Anyway Aubrey is mounting his comeback with American Energy Partners, his new private onshore E&P company,2 which he wants to fund with private equity and SWFs. I've long been a fan of Aubrey's for his brazenness in having somewhat conflicting interests in wells owned by his public company, semi-secretly borrowing against those interests, running a hedge fund out of his office in his spare time, and generally not giving much of a hoot for the niceties of corporate governance. Others have been fans even longer for the whole leading-the-shale-gas-revolution thing, and the general making of a lot of money, though that fell off a bit in recent years.3
My general view on Aubrey has longbeen that his apparent addiction to and talent for looking for, purchasing, selling, trading in, borrowing against, and generally messing around with oil and gas wells and the things that come out of them are good things for an E&P founder and CEO, but that they're somewhat out of place in a public company CEO. Because telling public company shareholders something to the effect of "trust me, I got a lot of balls in the air, but I'm gonna make you some money one way or another" is not really the paradigm. Why should they trust you? Public company shareholders, stereotypically,4 don't get to look you in the eye and decide that they trust you. In lieu of personal relationships of trust and handshakefulness and potential kneecapping, they have Governance. Governance has its flaws but most of the time it really does produce management structures that more or less try to make money for shareholders and not fleece them.
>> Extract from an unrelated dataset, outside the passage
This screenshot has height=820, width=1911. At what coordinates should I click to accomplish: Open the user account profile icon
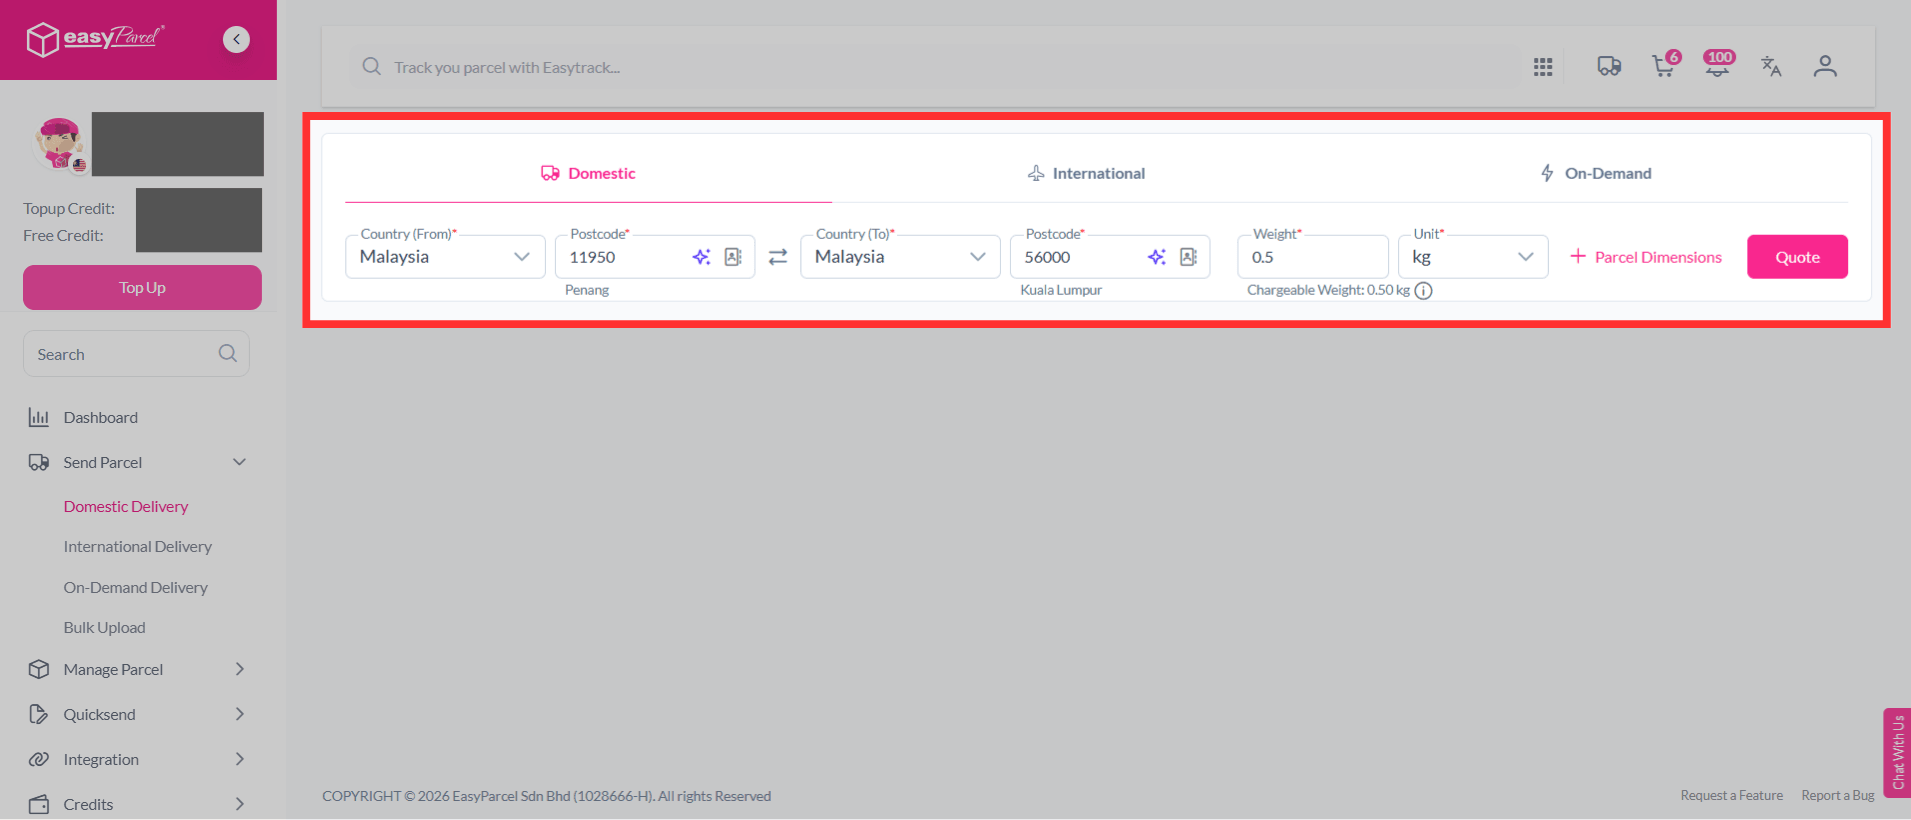(x=1825, y=66)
But it also produces some Type I errors,5 where people who more or less make money for shareholders, and more or less don't fleece them, nonetheless just come off looking fleecy enough that they've gotta go. This creates an opportunity for private equity and other forms of money that (1) don't feel themselves particularly bound by the Standard Governance Model and (2) can substitute other forms of control, like concentrated ownership and negotiated contracts and eye-looking, for generic dispersed-public-ownership good governance.
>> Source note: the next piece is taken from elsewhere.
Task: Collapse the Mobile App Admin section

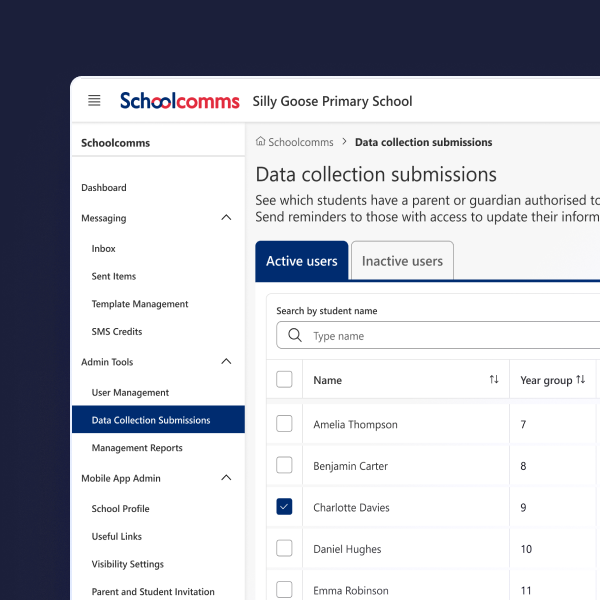Action: click(x=226, y=478)
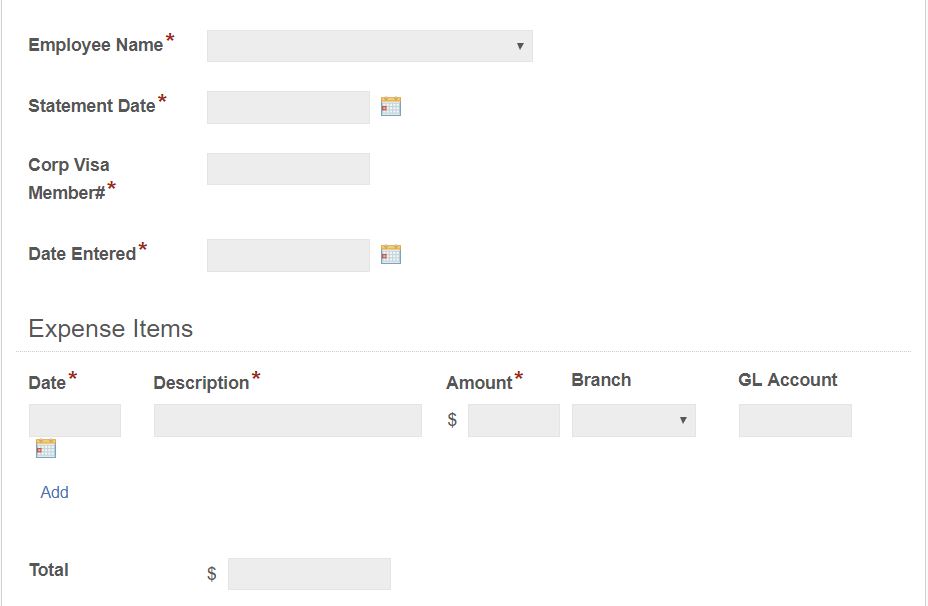Viewport: 928px width, 606px height.
Task: Click the Add expense item link
Action: point(55,492)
And, I suppose, they can charge more for their money than the dispersed public shareholders can. It's a nice opportunity that they get, and that the public shareholders don't. Which is a little sad for them. Public markets, in addition to their other flaws, also might have a sub-optimal level of fleecing.
McClendon targets $1bn funds for new group [FT]
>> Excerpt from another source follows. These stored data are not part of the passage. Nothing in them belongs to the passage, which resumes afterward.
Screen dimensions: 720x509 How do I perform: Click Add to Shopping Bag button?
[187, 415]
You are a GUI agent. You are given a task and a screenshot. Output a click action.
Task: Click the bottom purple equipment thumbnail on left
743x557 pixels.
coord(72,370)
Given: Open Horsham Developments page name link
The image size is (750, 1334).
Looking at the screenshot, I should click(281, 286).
1.Section 13 reads in part:
To the extent permitted by applicable law in the State of Oklahoma, for one year from the Effective Date, the Executive agrees not to hire any employee of the Company as of or after the Separation Date, except that Executive (or any affiliated entity, agent or employee of the Executive) may solicit for hire and hire: (a) those employees that have been assigned to the Executive to provide the Accounting Support set forth in Section 4.7 of the Employment Agreement, (b) any employee assigned to the Executive as an assistant, (c) any employee who has been terminated by the Company (but who has not voluntarily departed the Company), at any time, (d) any employee who elects (or has elected) to accept any voluntary severance or retirement program offered by the Company, or (e) any employee for which the Company consents in writing in advance to the Executive soliciting and hiring. ... Regardless of whether a Company employee contacts the Executive (or any affiliated entity, agent or employee of the Executive) and regardless of whether an employee of the Company responds to a general solicitation of employment, the Executive (and any affiliated entity, agent or employee of the Executive) is still barred and prohibited from hiring the Company employee unless the employee falls within the exceptions set forth in parts (a) through (e) above.
So even if the billboard was totally innocent he still couldn't hire anyone from Chesapeake until January 29, 2014, without the company's permission.
2.Here is its spiffy and gloriously euphemistic website: "A Partnership Forged By Opportunity."
3.Some stock price CAGRs:
Aubrey announced his retirement on January 29, effective April 1; I used January 29 as the retirement date. XLE is the oil and gas sector SPDR ETF, which started trading in December 1998. SPX is the S&P 500.
4.I mean, whatever, the big ones do.
5.Blech, nontechnically, you know what I mean.